Let’s Hope COVID-19 Stays Far Away From Our Schools, Children
COVID-19 — the coronavirus — has brought everyday life in large areas of China to a near standstill. Schools and factories are closed. The same goes for many other businesses, including retail outlets.
As the virus has spread, other areas have been affected similarly, though not to the extent of China. Italian officials are among others taking drastic steps.
As many as 300 million children in 22 countries have been affected by school closures linked to attempts to keep COVID-19 from spreading, The Associated Press reported this week. Here in the United States, officials in both higher education and lower grades are making contingency plans.
Schools are a germ’s dream, of course. Children with little regard for personal hygiene sneezing into the air, wiping their noses on their hands, then taking colds — or worse — home can be a big problem. Once the first cycle is completed, of course, the kids bring their families’ maladies to school with them.
Closing schools at any level is a serious decision, not just for students’ education but also for parents and other caregivers. If your 9-year-old can’t go to school, someone has to stay home with him or her. That means a missed day’s work — a serious matter for many families.
On the other hand, becoming ground zero for an outbreak of COVID-19 or any other serious disease is not an appealing prospect for educators.
In our area, then, we encourage educators to communicate effectively and continually with public health agencies. Frankly, decisions on whether to keep schools open are best left to the public health professionals. If they recommend closures, classes should be suspended. We’re glad to hear from Dr. Bret Apthorpe, Jamestown Public Schools superintendent, that Christine Schuyler, county health commissioner, and County Executive PJ Wendel are keeping area school superintendents apprised of the latest developments with regular conference calls, including a planned call on Friday. And, Gov. Andrew Cuomo announced that schools should close for 24 hours if a student is diagnosed with coronavirus. Jamestown’s superintendent said the district is working on a plan to execute that direction if a student were to become ill of the virus and how the district would open its schools the following day.

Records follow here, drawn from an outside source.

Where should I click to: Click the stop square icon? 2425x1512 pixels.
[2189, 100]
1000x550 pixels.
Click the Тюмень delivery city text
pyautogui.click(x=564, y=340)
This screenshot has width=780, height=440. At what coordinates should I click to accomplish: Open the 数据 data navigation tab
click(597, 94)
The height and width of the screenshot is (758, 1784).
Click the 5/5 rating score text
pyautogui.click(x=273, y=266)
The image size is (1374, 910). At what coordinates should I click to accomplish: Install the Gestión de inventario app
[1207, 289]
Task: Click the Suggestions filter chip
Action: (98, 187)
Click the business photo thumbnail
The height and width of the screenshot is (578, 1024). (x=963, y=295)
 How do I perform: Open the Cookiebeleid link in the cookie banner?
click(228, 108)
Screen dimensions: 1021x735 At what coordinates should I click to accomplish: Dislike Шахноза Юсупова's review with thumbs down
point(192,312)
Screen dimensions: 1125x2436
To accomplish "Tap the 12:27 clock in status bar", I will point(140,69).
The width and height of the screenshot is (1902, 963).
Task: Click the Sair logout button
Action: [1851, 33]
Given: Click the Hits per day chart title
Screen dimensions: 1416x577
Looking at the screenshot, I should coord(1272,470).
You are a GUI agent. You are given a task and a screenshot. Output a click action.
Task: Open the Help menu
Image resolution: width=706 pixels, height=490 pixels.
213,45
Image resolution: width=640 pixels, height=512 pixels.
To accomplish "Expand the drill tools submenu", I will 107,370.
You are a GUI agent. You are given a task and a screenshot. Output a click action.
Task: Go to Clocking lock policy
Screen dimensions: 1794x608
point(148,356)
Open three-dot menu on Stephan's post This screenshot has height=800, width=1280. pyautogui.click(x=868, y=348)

Any education official at any level who has not begun making contingency plans for closure is not doing his or her job. One appealing alternative to classroom presence is online teaching, already being planned by some at colleges and universities.
We hope COVID-19 stays far enough away from our area that schools do not have to be dismissed until time for summer vacation. But if public health officials recommend keeping the kids at home, so be it. COVID-19 is serious business.